##### RECORDS FOR THE TASK #####
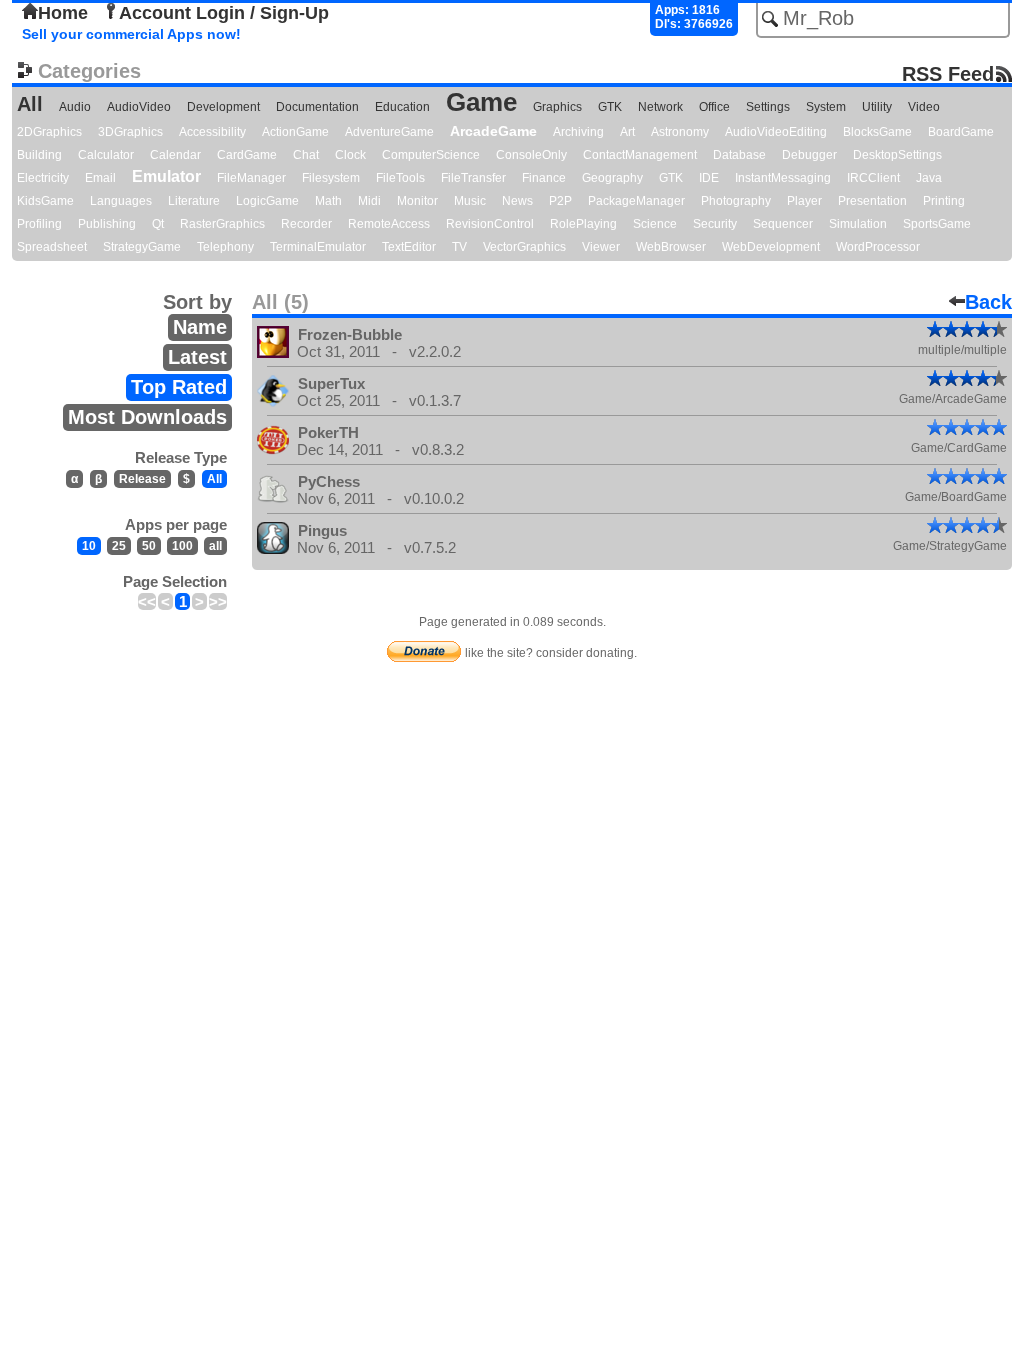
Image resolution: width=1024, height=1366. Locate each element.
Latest (197, 357)
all (215, 546)
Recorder (306, 224)
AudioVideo (139, 107)
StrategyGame (142, 247)
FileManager (251, 178)
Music (470, 201)
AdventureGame (389, 132)
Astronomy (680, 132)
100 (182, 546)
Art (627, 132)
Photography (736, 201)
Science (655, 224)
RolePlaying (583, 224)
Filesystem (331, 178)
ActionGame (295, 132)
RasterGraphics (222, 224)
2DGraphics (49, 132)
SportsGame (937, 224)
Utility (877, 107)
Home (63, 13)
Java (929, 178)
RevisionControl (490, 224)
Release (142, 479)
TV (459, 247)
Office (714, 107)
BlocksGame (877, 132)
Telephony (225, 247)
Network (660, 107)
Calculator (106, 155)
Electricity (43, 178)
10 (89, 546)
#####
— WHAT TO PRODUCE —
Look above for the line that contains "RolePlaying (583, 224)". That line and every line after it through the end of the data must be written out exactly, with nothing else.

— RESULT FOR THIS EXERCISE —
RolePlaying (583, 224)
Filesystem (331, 178)
ActionGame (295, 132)
RasterGraphics (222, 224)
2DGraphics (49, 132)
SportsGame (937, 224)
Utility (877, 107)
Home (63, 13)
Java (929, 178)
RevisionControl (490, 224)
Release (142, 479)
TV (459, 247)
Office (714, 107)
BlocksGame (877, 132)
Telephony (225, 247)
Network (660, 107)
Calculator (106, 155)
Electricity (43, 178)
10 (89, 546)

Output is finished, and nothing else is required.